**Task to carry out**
Retype exactly the lines from the one with "Instruction: Expand more" down to the final line of the material below, both included, and nothing more.

**Exercise data**
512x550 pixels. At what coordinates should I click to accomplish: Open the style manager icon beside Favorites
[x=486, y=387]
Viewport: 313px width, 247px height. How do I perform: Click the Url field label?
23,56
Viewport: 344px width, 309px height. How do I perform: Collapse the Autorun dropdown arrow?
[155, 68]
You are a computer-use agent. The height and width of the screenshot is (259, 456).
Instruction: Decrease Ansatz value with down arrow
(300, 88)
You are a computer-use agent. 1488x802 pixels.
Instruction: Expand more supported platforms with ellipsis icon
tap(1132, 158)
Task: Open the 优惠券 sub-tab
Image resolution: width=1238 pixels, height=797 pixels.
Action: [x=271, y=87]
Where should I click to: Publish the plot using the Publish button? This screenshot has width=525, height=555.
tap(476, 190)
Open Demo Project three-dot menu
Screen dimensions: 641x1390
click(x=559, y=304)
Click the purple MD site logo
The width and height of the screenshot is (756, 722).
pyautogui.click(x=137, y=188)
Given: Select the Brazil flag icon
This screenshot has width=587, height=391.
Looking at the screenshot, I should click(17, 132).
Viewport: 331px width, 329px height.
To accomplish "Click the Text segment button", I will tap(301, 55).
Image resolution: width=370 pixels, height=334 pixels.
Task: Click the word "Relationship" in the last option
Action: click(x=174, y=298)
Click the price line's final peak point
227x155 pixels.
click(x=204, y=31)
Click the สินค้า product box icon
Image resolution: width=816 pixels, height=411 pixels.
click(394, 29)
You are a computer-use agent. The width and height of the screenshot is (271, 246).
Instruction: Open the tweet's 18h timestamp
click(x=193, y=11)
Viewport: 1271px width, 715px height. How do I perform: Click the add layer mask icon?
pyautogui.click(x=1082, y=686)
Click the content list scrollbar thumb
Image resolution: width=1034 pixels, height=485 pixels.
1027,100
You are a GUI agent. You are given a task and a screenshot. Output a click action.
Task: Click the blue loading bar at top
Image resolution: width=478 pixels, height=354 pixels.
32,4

**Solution for this exercise**
Instruction: Expand more supported platforms with ellipsis icon
tap(1132, 158)
Task: Open the 优惠券 sub-tab
Image resolution: width=1238 pixels, height=797 pixels.
Action: [x=271, y=87]
Where should I click to: Publish the plot using the Publish button? This screenshot has width=525, height=555.
tap(476, 190)
Open Demo Project three-dot menu
Screen dimensions: 641x1390
click(x=559, y=304)
Click the purple MD site logo
The width and height of the screenshot is (756, 722).
pyautogui.click(x=137, y=188)
Given: Select the Brazil flag icon
This screenshot has width=587, height=391.
Looking at the screenshot, I should click(17, 132).
Viewport: 331px width, 329px height.
To accomplish "Click the Text segment button", I will tap(301, 55).
Image resolution: width=370 pixels, height=334 pixels.
Task: Click the word "Relationship" in the last option
Action: click(x=174, y=298)
Click the price line's final peak point
227x155 pixels.
click(x=204, y=31)
Click the สินค้า product box icon
Image resolution: width=816 pixels, height=411 pixels.
click(394, 29)
You are a computer-use agent. The width and height of the screenshot is (271, 246).
Instruction: Open the tweet's 18h timestamp
click(x=193, y=11)
Viewport: 1271px width, 715px height. How do I perform: Click the add layer mask icon?
pyautogui.click(x=1082, y=686)
Click the content list scrollbar thumb
Image resolution: width=1034 pixels, height=485 pixels.
1027,100
You are a GUI agent. You are given a task and a screenshot. Output a click action.
Task: Click the blue loading bar at top
Image resolution: width=478 pixels, height=354 pixels.
32,4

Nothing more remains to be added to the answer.